William Watson (1837-1879), was a surgeon in the 105th Regiment of Pennsylvania Volunteers during the American Civil War. During his duty in the Army of the Potomac, he took part in several battles including Fredericksburg, Chancellorsville, the Wilderness, and Gettysburg notably. Major Watson is recognized most by his contribution to the understanding of soldier life during the Civil War, ranging from the battles themselves to the internal conflicts within the unit.

==Early life and career==
William Watson was born in Bedford, Pennsylvania. He had six younger sisters—Ella, Eliza, Margaret, Charlotte, Emma, and Marie. Raised by his father Dr. William Hartley Watson, he followed in his father's footsteps and attended Lafayette College, proceeding to the University of Pennsylvania School of Medicine to graduate.

==Civil War==
Watson was a strong Union supporter. On September 12, 1862, at the age of 25, having recently completed medical school, Watson joined the ranks of the 105th Pennsylvania. He was given the rank of major and designated as the surgeon of his regiment.
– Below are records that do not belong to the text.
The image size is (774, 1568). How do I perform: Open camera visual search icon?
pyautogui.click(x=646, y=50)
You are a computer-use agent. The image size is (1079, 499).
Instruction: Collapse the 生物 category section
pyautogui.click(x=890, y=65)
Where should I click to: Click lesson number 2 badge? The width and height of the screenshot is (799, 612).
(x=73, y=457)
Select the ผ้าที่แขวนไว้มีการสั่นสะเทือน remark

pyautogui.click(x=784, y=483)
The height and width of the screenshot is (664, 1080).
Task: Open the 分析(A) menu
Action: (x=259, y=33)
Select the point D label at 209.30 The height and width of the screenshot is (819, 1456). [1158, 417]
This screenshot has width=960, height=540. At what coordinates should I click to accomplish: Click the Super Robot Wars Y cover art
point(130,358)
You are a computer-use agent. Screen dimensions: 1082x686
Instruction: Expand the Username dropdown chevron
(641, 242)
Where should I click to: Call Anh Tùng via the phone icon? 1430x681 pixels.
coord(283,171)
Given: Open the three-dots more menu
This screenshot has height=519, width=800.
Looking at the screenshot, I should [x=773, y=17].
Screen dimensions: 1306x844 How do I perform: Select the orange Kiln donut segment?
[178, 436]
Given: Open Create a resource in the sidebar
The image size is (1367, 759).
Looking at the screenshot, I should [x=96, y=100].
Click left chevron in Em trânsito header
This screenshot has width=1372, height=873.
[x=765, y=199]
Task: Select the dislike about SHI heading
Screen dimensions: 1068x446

Watson was formally commissioned by Pennsylvania Governor Andrew Gregg Curtin on September 16, 1862. On December 19, 1862, Watson joined his regiment at Camp Prescott, later to be renamed Camp Prescott Smith, in Virginia.

===The early letters===
Watson's early letters to his father and sisters displayed the difficult process he endured to join his regiment. He explains the red-tape of the army, from not receiving a uniform in Washington DC, to the need to receive signed passes from his commanding officers to make passage from Washington to Camp Prescott in Virginia. Once Watson joined the regiment at Camp Prescott, he describes the lifestyle of a soldier living in a camp such as Camp Prescott. In a letter to his father written on September 20, 1862, he describes to his father the theft of his overcoat and the need for a horse. The assistant surgeons of his regiment were, as he describes, well mounted, he felt that he too should be well mounted as their commanding officer.

===The impact of war on Watson's views===
Watson's wartime accounts shed reality to the life of a soldier after battle. On December 15, 1862, he describes the aftermath of the battle he was witnessed to his father. Watson is quoted saying "I only trust I shall never witness another battle.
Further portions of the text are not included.